Dive Brief:
- A new analysis by McKinsey & Co. found insurers' losses on Affordable Care Act individal plans significantly worsened during 2015, the marketplaces' second year of operation.
- Based on insurers’ filings with state regulators, the report found the industry’s cumulative margin on individual plans in 2015 was between -9% and -11%, The Wall Street Journal reported, which is about twice the -4.8% margin McKinsey calculated for 2014.
- Just about one-fourth of participating insurers profited on individual ACA plans for 2015--typically those using narrow networks or HMO type formats to tighly control enrollees' healthcare, McKinsey stated.
Dive Insight:
The report noted individual market is still in flux and had an aggregate loss of $2.7 billion in 2014, yet performance was highly varied between states and carriers. Although early 2015 results indicate continued variability, some carriers may have been profitable and there is little risk of a market-wide "death spiral" due to subsidies.
However, the increasingly steep losses are contributing to insurers such as UnitedHealth and Humana leaving more markets, a trend expected to leave a few states and some counties around the U.S. with only one carrier for 2017.

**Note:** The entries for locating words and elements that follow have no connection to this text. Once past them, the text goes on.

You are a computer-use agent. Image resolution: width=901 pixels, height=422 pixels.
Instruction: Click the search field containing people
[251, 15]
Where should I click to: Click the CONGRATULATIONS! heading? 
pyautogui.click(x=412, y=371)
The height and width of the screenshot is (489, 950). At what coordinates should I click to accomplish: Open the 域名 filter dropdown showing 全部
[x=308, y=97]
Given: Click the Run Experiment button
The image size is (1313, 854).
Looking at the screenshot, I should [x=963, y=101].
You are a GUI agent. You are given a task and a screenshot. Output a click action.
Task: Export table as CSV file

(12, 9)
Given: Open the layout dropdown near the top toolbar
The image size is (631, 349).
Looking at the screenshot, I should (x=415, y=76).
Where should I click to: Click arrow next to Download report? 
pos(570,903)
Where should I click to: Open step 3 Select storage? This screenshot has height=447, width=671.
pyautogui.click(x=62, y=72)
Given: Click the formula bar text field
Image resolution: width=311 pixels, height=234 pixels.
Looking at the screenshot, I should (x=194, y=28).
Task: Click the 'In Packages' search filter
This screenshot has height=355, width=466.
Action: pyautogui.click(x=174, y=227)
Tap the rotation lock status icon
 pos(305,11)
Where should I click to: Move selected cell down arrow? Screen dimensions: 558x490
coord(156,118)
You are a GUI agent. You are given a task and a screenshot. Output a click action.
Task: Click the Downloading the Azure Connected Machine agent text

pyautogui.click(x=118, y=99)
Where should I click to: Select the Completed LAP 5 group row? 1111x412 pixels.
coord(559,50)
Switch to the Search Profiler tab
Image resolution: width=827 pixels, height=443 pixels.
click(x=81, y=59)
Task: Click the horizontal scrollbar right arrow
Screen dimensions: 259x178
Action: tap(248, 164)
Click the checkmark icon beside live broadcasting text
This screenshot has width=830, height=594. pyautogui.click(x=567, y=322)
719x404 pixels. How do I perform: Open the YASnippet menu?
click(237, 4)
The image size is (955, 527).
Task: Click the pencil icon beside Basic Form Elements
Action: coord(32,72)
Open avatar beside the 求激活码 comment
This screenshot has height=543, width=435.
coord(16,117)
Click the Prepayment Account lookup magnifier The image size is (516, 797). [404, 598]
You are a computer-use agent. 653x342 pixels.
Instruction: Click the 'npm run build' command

McKinsey noted the 2015 analysis is incomplete because filings were only available for 86% of insurers and because it doesn't factor in the final impact of federal risk protection programs. It suggested the increased losses were due to healthcare costs and the scaling-back of the federal reinsurance program.
The findings appear to mesh with insurers' experiences in the marketplaces, some of which are currently too undesirable to keep more than one carrier. Alaska, Alabama, and Wyoming are expected to only have one carrier offering ACA plans in 2017, Vox reported, and some other states have counties that will offer just one plan. In total, about 650 counties are expected to have only one option in 2017 compared to 225 in 2016.
Vox highlighted that the federal government has no contingency plan or recourse to follow if any states see all their carriers drop out, leaving an empty marketplace. However, Vox's Sarajh Kliff noted some health plan would be likely to step in to secure an opportunity for a monopoly where it could set rates high enough to make a worthwhile profit -- though a lack of competition remains less than ideal for consumers.